When hearing about concentration camps, most people are aware of the fact that these were inhumane facilities, where many have lost their lives. The Nazi concentration camps were established in Germany, somewhere around 1933. However, the number of concentration camps quadrupled between 1939 and 1942. At that time, there were more than 300 concentration camps in Germany, as a result of the Nazi regime. They were not all the same, though, as there were more types of concentration camps, serving different purposes. Nevertheless, none of them was established for good reasons. Slave-labourers, Jews, mentally ill people, criminals, gypsies, political prisoners, homosexuals and criminals, all of them were incarcerated in concentration camps.
The first type of concentration camps was hostage camps, also known as death camps, because the ones who were held hostage in them were killed. Then, there were the labour concentration camps, where interned inmates were submitted to hard physical labour. The conditions there were truly inhumane, and the treatment the inmates were receiving was more than cruel. The POW concentration camps were the places in which war prisoners were being held after they had been captured by the Nazi army. They were tortured and liquidated on a large scale. In those times, concentration camps for rehabilitation and re-education of Poles were also popular. The Poles were being held there for re-educational purposes, established by the values and beliefs of the Nazi.

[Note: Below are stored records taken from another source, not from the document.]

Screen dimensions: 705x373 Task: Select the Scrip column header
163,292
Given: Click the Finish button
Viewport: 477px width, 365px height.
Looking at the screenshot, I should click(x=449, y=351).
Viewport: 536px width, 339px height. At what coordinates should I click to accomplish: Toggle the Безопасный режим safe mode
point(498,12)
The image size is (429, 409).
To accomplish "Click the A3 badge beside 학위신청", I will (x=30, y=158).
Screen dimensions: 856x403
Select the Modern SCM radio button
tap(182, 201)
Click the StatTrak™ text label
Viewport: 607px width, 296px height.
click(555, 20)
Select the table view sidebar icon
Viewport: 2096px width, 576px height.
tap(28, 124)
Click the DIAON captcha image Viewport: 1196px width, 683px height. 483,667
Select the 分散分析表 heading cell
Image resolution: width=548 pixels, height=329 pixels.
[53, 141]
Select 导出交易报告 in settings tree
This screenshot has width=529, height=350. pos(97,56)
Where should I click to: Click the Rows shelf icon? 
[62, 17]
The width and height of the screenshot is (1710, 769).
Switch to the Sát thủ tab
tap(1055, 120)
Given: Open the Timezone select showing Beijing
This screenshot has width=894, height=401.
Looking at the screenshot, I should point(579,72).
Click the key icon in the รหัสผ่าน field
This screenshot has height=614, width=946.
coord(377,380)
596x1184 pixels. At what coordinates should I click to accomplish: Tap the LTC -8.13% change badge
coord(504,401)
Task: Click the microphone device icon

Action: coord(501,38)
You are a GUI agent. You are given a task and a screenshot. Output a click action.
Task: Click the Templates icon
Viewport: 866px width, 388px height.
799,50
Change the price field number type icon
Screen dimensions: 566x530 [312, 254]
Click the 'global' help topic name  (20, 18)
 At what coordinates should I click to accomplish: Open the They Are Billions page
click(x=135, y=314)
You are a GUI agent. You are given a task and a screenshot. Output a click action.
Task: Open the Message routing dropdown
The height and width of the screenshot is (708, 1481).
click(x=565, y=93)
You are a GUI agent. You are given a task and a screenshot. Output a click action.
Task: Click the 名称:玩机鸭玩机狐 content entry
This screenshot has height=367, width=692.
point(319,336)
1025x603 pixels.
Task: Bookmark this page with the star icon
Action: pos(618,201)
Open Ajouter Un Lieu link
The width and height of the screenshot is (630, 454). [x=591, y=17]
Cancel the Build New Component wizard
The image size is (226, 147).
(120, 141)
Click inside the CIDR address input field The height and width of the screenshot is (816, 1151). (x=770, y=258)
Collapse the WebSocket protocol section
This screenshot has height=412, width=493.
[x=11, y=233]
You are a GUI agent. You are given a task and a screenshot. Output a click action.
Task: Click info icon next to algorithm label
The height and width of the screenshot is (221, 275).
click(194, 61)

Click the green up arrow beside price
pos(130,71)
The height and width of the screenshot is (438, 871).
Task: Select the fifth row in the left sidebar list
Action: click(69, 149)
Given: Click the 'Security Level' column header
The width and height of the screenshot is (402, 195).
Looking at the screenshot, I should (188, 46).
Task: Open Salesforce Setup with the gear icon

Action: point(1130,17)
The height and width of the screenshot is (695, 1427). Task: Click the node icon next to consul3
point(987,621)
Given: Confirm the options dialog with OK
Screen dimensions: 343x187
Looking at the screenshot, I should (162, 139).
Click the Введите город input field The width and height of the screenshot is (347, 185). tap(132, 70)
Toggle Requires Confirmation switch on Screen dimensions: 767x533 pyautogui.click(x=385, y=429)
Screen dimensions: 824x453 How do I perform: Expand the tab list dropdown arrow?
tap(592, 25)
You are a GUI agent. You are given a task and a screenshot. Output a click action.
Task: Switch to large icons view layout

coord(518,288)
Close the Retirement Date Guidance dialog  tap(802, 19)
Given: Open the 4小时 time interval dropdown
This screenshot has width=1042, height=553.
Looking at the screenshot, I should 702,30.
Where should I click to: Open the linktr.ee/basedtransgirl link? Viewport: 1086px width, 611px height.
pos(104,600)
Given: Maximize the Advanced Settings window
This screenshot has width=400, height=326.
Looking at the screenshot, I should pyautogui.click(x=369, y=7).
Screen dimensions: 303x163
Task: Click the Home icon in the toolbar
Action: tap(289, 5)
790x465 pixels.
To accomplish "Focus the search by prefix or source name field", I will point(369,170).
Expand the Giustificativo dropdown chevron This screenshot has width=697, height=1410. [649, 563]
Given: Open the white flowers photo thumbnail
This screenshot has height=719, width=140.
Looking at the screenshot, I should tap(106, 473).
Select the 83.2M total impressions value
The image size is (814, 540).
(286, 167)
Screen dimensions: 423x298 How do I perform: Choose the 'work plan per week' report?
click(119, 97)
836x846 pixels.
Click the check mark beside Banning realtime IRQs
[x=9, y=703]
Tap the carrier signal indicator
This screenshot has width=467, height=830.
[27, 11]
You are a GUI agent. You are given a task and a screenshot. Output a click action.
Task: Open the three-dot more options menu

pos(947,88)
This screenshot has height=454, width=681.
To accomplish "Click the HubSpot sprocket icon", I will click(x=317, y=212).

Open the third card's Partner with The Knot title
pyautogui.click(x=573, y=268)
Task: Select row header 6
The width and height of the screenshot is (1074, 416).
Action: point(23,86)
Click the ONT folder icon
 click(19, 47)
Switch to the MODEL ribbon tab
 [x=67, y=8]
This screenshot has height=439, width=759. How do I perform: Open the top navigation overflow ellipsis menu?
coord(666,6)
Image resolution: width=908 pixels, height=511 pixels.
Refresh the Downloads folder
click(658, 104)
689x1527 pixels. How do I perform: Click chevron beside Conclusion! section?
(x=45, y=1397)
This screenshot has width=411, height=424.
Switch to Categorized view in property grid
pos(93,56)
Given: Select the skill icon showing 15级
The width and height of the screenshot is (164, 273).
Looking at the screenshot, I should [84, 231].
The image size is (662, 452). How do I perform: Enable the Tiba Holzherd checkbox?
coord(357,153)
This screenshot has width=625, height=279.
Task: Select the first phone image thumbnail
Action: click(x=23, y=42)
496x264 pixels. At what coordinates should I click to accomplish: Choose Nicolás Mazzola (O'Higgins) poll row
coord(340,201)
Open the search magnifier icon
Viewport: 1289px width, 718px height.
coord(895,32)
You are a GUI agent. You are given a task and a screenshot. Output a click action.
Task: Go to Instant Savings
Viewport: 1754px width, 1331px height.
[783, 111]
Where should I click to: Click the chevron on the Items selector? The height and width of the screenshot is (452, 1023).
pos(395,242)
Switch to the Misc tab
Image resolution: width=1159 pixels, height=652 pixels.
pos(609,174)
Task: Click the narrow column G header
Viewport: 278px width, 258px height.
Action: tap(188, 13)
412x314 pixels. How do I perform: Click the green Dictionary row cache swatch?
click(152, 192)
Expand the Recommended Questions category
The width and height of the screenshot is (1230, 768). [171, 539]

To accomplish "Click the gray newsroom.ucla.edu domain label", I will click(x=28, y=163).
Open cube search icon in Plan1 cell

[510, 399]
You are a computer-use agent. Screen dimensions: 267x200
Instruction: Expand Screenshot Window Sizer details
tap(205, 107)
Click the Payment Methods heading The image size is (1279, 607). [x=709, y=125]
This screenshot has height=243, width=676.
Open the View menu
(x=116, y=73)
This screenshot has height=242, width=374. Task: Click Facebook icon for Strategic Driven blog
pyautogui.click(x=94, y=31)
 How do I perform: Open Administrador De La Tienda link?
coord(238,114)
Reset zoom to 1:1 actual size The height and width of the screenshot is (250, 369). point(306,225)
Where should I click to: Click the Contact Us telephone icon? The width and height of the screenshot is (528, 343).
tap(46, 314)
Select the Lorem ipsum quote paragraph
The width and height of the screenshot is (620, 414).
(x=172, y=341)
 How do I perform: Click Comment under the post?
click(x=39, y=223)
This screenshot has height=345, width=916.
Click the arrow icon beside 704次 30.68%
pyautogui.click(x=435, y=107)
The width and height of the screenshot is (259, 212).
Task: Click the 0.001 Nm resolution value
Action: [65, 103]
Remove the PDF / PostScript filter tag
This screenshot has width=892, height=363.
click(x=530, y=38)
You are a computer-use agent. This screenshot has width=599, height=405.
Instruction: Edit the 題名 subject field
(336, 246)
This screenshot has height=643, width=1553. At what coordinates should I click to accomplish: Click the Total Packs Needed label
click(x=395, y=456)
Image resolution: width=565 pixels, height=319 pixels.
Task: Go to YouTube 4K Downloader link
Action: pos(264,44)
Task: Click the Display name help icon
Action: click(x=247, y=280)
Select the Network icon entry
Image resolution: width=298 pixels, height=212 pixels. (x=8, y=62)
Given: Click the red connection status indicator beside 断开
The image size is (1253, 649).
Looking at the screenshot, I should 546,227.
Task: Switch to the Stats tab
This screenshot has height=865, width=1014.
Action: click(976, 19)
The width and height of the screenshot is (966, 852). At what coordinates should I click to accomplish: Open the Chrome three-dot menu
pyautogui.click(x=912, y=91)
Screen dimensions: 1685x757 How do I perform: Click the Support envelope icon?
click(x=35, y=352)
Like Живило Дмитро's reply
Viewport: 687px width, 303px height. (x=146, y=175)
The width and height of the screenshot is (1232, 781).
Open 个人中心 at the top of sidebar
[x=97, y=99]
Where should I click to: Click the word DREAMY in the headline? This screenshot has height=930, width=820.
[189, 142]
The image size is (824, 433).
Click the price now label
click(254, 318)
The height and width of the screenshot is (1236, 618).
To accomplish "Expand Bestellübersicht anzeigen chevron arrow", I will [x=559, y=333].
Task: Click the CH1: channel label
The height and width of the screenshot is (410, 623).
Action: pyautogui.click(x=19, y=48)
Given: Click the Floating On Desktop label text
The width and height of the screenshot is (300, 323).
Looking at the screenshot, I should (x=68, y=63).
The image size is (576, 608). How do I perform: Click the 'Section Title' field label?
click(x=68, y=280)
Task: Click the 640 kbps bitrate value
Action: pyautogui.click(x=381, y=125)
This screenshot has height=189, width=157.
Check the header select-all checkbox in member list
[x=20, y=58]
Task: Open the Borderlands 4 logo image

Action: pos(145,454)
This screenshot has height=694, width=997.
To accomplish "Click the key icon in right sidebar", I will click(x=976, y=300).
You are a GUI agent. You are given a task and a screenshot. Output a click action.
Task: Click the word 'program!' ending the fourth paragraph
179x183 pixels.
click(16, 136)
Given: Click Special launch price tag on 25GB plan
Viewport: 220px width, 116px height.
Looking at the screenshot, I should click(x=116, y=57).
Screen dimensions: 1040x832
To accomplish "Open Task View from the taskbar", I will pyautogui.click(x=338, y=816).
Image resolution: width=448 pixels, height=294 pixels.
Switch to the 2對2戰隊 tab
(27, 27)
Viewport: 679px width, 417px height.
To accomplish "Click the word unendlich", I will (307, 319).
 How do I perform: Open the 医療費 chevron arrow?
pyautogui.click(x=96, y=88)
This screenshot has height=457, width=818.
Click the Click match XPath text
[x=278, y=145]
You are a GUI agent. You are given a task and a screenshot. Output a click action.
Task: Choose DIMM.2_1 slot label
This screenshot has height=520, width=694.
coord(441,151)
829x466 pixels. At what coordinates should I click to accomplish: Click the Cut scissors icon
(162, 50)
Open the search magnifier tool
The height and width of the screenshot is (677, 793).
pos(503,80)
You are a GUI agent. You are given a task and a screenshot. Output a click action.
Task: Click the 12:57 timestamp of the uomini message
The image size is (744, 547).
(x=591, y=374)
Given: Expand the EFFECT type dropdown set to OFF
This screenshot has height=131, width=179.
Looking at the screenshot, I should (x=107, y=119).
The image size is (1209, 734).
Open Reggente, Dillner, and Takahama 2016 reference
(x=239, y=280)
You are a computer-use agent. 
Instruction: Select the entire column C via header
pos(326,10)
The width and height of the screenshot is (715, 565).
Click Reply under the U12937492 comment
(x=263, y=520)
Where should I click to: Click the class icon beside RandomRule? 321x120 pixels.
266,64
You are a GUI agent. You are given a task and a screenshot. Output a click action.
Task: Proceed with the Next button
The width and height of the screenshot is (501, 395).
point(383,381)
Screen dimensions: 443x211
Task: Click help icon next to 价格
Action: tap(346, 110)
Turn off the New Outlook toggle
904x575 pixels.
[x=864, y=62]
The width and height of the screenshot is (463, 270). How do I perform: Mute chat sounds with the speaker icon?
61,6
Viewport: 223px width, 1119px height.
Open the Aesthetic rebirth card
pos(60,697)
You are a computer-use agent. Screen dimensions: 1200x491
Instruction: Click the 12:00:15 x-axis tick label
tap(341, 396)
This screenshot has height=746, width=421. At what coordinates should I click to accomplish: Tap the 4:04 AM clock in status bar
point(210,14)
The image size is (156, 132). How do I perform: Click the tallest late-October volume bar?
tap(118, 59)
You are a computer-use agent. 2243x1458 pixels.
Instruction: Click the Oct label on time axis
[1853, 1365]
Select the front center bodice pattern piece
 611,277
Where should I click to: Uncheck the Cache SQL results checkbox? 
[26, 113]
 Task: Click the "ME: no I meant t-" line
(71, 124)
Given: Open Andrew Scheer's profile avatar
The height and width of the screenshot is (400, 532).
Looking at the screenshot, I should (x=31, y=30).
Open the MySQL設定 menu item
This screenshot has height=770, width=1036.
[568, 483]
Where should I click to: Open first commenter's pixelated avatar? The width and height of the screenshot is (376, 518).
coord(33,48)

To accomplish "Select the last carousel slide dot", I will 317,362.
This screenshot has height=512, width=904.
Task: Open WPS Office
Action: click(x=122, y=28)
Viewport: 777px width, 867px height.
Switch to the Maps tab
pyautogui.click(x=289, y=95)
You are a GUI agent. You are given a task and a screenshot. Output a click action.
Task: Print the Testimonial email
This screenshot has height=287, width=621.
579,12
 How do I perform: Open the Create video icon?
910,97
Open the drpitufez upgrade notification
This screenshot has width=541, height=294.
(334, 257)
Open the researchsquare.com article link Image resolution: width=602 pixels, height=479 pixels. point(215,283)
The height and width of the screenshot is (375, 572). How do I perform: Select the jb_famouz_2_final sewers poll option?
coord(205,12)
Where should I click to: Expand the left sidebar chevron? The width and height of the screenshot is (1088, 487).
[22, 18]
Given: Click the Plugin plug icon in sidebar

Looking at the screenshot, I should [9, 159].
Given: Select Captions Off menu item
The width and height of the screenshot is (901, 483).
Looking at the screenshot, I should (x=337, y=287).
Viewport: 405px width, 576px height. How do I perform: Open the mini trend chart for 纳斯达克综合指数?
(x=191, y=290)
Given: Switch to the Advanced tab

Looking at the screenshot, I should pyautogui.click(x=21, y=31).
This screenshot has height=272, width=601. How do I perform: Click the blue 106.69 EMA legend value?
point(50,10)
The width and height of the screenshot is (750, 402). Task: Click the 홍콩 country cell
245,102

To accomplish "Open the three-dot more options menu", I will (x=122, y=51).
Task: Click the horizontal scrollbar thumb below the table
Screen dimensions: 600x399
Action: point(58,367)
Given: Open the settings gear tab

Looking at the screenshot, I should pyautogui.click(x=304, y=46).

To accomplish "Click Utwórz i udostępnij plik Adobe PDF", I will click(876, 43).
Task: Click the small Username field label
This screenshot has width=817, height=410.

Then, we have transit and collection camps, which were mainly temporary concentration camps, where prisoners were held until being transferred to other, bigger camps. Finally, the worst category is definitely the extermination concentration camps. As the name may suggest, these camps had the purpose of killing all new-arrivals. Nevertheless, all the above mentioned concentration camps had some elements of the extermination camps, because people were being killed there, too. The worst concentration camps were the Aktion Reinhard ones: Belzec, Treblinka and Sobibor, but Chelmno, Majdanek and Auschwitz were also ‘popular’. For our generation, imagining how did people live in these concentration camps is quite impossible, especially when we think of how they were reasonless tortured and killed.